I have long been intrigued and impressed by Terry Clune. He is among the greatest Irish entrepreneurs and business figures of his generation but is rarely discussed in such terms. Yet what he has achieved with his portfolio of technology businesses is outstanding. I interviewed him 15 years ago, and he told me that he kept a file with all his various business ideas. The amazing thing is on how many of them he has followed through. He sat down with Rosanna last week, and the result is an amazing portrait of an entrepreneur. In the in-depth interview, he discusses a potential IPO of his unicorn TransferMate, the bitter dispute with IDA Ireland over Connect Ireland, and a car accident that almost killed him.

Act Venture Capital, the early-stage to series A venture capital firm, closed its sixth fund last week. With €140 million to invest, its managing partner John Flynn explained to Tom how it sees the tech market and revealed its plans to invest between €100,000 and €10 million in 35 start-ups.

From eschewing lucrative debt collection work to spinning off legaltech companies, Leman Solicitors has always followed its own path. Having just merged with international law firm Ogier, co-founder John Hogan reflected on the firm’s origins, its expansion, and its future.

Aislinn McBride is one of the most senior technology leaders at Kainos.
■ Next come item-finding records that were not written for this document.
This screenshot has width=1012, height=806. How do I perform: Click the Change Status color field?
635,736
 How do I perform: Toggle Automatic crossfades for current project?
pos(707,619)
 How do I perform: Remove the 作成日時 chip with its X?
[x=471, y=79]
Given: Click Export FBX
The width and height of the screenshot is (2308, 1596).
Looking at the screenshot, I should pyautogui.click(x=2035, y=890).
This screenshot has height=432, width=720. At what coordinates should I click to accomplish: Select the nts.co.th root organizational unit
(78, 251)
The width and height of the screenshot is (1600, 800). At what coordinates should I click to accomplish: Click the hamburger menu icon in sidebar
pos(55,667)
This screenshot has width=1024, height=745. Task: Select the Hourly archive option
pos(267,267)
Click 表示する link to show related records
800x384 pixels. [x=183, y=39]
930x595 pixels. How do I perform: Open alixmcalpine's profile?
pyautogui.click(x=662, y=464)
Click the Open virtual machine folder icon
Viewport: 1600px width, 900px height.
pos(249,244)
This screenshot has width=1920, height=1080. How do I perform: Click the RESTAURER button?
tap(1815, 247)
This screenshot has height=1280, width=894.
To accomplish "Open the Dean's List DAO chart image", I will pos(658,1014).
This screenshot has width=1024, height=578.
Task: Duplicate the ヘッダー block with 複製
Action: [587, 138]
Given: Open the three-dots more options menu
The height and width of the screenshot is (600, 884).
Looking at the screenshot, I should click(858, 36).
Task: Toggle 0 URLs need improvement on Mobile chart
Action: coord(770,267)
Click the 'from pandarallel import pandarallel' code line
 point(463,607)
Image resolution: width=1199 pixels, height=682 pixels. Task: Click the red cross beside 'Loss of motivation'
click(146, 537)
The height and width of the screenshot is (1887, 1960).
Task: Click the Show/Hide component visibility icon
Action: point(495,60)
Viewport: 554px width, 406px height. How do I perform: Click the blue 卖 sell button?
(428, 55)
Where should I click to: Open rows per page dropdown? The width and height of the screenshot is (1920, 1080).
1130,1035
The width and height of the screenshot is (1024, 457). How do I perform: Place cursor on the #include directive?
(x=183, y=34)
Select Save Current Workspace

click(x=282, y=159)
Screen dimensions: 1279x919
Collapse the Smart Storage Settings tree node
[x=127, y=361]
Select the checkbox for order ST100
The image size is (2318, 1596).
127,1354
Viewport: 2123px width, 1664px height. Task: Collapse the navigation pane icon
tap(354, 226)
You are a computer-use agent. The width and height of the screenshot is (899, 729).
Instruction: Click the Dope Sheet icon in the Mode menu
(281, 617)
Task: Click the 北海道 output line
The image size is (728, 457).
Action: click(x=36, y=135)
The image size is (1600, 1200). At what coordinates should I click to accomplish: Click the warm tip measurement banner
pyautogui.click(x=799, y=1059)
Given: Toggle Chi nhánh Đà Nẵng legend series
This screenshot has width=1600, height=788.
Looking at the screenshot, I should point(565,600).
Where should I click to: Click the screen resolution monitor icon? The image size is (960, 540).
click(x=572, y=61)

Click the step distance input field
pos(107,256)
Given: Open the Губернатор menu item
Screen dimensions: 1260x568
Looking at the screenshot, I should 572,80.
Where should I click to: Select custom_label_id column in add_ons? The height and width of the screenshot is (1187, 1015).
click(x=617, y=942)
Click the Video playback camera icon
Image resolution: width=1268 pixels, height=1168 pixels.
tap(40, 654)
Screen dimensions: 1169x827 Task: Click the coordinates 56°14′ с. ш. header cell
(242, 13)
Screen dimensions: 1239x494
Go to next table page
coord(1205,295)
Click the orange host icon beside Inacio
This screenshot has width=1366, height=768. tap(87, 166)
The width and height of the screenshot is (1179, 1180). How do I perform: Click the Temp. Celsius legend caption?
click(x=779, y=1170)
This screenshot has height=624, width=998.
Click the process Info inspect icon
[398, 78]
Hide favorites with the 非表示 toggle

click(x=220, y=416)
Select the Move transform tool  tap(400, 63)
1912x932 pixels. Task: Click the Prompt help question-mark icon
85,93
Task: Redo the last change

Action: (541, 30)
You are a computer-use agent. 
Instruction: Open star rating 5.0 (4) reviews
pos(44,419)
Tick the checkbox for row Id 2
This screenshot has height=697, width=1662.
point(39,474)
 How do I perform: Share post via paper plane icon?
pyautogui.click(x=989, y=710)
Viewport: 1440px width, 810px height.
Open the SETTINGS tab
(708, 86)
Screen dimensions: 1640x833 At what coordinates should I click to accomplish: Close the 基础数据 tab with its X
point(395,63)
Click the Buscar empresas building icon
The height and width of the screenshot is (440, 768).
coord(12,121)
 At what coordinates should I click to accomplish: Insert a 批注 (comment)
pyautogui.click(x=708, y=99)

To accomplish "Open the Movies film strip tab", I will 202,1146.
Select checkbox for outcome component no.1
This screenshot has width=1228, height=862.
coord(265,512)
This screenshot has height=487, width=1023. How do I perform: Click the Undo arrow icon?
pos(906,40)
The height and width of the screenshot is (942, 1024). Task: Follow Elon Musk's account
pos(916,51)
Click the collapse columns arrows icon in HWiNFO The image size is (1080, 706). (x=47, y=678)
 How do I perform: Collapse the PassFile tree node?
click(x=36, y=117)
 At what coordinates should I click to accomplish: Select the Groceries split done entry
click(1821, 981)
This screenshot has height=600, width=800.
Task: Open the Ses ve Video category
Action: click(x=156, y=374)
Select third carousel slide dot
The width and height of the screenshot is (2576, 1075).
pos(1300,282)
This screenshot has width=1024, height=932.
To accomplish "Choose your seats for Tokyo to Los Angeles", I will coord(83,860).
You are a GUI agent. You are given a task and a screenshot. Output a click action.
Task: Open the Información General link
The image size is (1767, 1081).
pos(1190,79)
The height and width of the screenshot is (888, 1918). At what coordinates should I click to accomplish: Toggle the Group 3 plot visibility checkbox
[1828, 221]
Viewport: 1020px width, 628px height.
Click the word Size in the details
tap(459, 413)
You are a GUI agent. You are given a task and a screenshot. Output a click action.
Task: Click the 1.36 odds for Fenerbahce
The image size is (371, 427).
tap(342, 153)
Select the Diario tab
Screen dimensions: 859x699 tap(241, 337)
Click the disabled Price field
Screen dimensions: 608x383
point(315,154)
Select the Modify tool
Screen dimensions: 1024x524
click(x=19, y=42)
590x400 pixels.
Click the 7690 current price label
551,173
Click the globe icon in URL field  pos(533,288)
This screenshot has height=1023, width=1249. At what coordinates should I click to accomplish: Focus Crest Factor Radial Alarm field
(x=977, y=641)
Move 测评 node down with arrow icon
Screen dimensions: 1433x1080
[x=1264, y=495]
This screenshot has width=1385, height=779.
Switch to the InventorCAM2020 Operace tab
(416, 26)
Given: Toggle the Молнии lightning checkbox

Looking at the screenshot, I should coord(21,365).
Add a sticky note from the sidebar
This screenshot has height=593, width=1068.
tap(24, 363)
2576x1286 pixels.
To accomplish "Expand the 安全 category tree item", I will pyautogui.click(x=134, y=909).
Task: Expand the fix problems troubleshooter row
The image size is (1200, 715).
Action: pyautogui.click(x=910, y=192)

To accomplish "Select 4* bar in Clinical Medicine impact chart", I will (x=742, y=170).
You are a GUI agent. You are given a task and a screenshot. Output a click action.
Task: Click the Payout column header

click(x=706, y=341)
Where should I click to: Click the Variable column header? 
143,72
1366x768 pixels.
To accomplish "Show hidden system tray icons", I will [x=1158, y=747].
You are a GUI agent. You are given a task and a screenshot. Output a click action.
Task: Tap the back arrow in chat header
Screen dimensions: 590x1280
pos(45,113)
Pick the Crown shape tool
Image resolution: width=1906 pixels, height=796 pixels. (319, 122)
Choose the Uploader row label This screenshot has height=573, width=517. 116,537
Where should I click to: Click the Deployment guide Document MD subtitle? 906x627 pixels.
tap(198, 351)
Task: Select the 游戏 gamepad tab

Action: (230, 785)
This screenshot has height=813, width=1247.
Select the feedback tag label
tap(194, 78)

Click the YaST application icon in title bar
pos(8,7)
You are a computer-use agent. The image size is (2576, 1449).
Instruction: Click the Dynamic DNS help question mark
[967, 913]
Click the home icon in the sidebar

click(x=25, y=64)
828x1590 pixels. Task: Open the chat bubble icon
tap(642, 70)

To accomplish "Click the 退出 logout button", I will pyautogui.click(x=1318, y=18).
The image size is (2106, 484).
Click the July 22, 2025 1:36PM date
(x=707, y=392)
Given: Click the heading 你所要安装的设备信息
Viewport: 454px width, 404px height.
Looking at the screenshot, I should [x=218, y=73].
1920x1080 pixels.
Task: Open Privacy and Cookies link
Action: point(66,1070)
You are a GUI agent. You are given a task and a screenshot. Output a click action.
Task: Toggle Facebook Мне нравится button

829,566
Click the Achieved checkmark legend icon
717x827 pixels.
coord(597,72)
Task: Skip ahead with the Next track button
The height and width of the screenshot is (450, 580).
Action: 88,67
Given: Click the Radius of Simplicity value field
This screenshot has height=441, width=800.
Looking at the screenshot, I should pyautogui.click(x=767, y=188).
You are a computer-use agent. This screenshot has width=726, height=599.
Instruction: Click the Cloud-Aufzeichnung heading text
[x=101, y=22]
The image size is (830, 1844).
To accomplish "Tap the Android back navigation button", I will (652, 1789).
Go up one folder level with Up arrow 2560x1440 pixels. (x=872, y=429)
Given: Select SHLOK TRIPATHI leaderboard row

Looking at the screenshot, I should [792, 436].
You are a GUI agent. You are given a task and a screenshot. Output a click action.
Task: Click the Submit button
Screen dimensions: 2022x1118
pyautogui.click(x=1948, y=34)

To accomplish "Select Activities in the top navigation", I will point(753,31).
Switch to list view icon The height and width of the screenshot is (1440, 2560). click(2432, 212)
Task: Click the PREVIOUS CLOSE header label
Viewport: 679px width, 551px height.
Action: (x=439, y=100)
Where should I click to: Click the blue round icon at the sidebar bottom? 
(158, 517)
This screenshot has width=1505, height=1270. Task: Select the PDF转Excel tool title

As the Belfast software group’s international expansion pushes revenues past £300 million, she openly discussed its next challenges with Thomas: finding and keeping staff, fending off cyber-attacks and exploring the ethics of AI.

Total Produce’s merger with Dole looked to have been a master stroke, timed as it was at the peak of the bull market. But since then, anything that could go wrong has gone wrong. Last week, Sean asked: Is there value in Dole shares?

Sinead also wrote a column on why she rejects the concept of Botox as a service. “My body, my face and my features are highly imperfect. And as expensive as it is, unfortunately, the price of perfecting my attributes is more than just financial,” she wrote in a thought-provoking column.